CRANFORD — Last week Township Health Officer Megan Avallone strongly suggested it was time to ensure all township restaurants maintain the safest standards by putting in place an ordinance that would fine those failing to comply in a timely manner.
Those who have had food poisoning, norovirus or salmonella would agree it is not something they want to pick up again, especially when dining out. Unfortunately, according to state officials, while it is hard to pinpoint where someone picked up the bacteria that causes these illnesses, it is not impossible.
That is why Avallone said in an interview with LocalSource that she is making sure such an outbreak does not happen on her watch again. Avallone is the health director for the Westfield Regional Health Department, which the township contracted with last year for $57,635 annually to provide state-mandated health services.
Part of ensuring the safety of residents starts with local restaurant owners adhering to state laws specifically in place to protect the health and welfare of the general public.
While many eating-establishment owners and their employees say state laws governing them are too restrictive, Avallone begs to differ, and said she is well aware of what can happen due to something as simple when employees do not wash their hands prior to handling or preparing food.
“We had an establishment in one of the towns we contract with that engaged in improper hand washing and the result was 30 members of the public contracted the norovirus,” said the health officer.
The extremely contagious norovirus comes on suddenly and can leave a victim dehydrated and very ill. Although tracking down the source of a food-borne illness is difficult, health officers, along with help from the state health department, manage to do just that. Teaching proactive, safe food handling practices, which includes hand washing and keeping food at the right temperature, is critical to keeping diners healthy.
Last week at the quarterly meeting of the Cranford Board of Health, Avallone brought up the subject of instituting an ordinance that would fine food establishments that do not pass inspection multiple times. The objective, Avallone said, is not to punish these business owners, but rather bring them into compliance.
“Food establishments that continue to receive a ‘conditional satisfactory’ rating over and over because they have one or more state sanitary-code violations need to be moved toward compliance and fining encourages moving in this direction,” she explained.
At the meeting of board of health, which is comprised of the five township committee members, the township clerk and longtime resident and local physician Mike Beams, Avallone gave an example of one local restaurant that has failed to be in compliance since May.

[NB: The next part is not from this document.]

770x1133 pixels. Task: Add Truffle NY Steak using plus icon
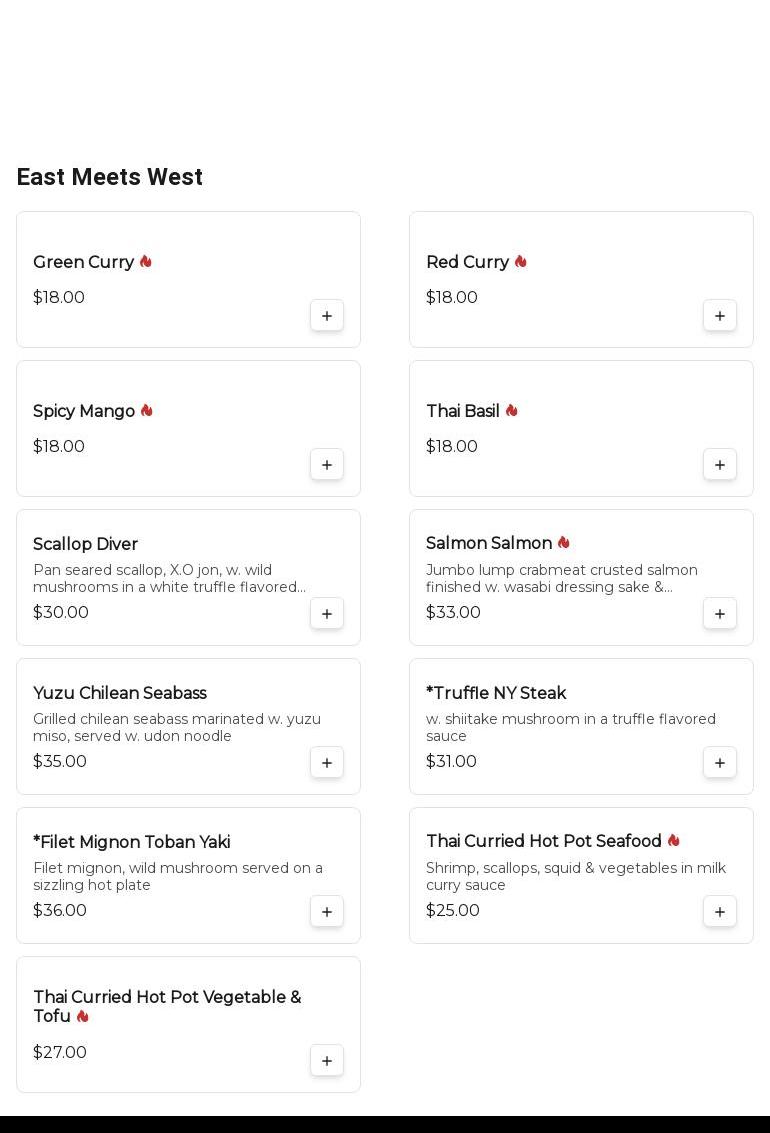(720, 763)
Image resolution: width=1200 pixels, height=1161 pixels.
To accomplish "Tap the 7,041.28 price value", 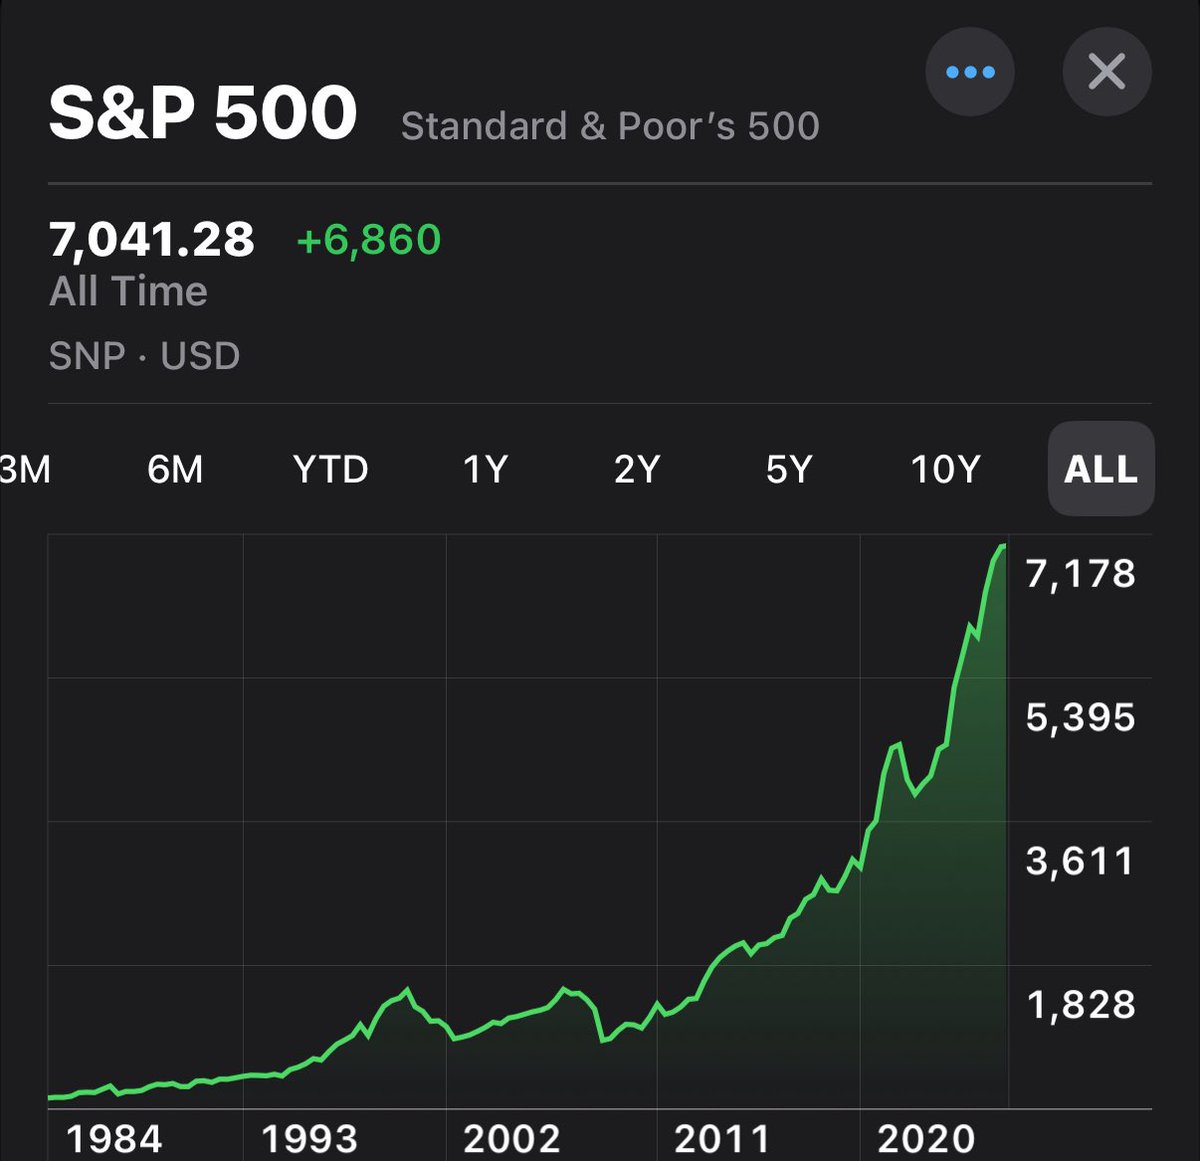I will coord(152,240).
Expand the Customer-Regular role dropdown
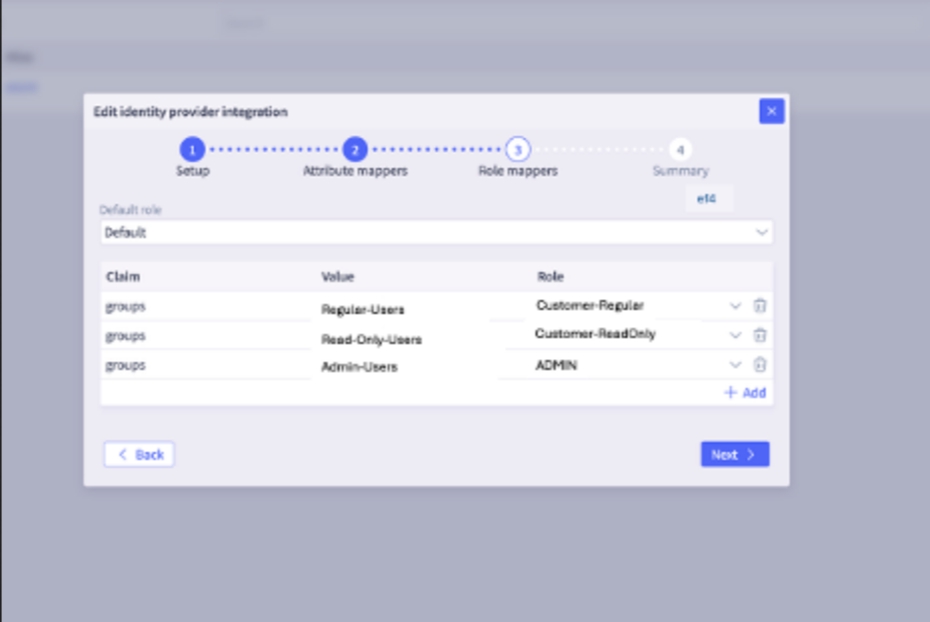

While not singling out Calabria Pizza, but using it as an example, Avallone pointed out that she was uncomfortable with any restaurant that has not been able to get hand washing straight for four months. She did point out that, while other food establishments in the township certainly have had ‘conditional satisfactory’ ratings for one reason or another, “most of the restaurants in Cranford are wonderful” about following state sanitary regulations.
Avallone said Calabria specifically had issues that included the hand-washing sink being inaccessible, a lack of paper towels or soap in the restrooms, and food not being protected from contamination. All are issues that could result in food contamination and the passing on of an illness such as the norovirus, according to the health officer.
“There are state sanitary-code regulations that have to be taken seriously,” Avallone said late last week. “It’s not that something will happen, but that it could.” That alone, she added, is the reason for the state regulations food establishments must follow in order to get a satisfactory inspection by a local state-licensed inspector.
Cranford Board of Health members agreed, and suggested the township attorney draft an ordinance similar to the one Westfield adopted years ago.
Township Attorney Daniel McCarthy had a draft of the new ordinance ready for the governing body to review within 24 hours. However, according to Mayor Tom Hannen, McCarthy preferred to wait until the September meeting for the governing body to introduce the measure, to ensure the ordinance is reviewed and any additions or changes are made.
Closing down a food establishment, Avallone told board of health members, would take place if there were an immediate health concern, such as a sewage backup, no running water, a fire that destroys a large portion of the kitchen or no electricity.
The Westfield ordinance, part of a lengthy board of health general provisions ordinance, includes a fine of $100 if the food establishment fails to pass inspection after the second visit; a $200 fine, plus a $150 inspector charge, if it fails a third time; and a $400 fine, plus a $150 inspector charge, after the fourth failed inspection.
Avallone explained that, since there is only a part-time inspector in Cranford, the township pays an hourly rate for an inspector’s services when it’s necessary for an inspector to revisit a food establishment. She would not discuss the exact content of the Cranford draft ordinance, but did say it was similar to Westfield’s, “with some exceptions.”
Hannen said he felt the health of the community and those visiting local restaurants from surrounding towns had to be protected.
“I think this is a good move in the right direction,” the mayor added.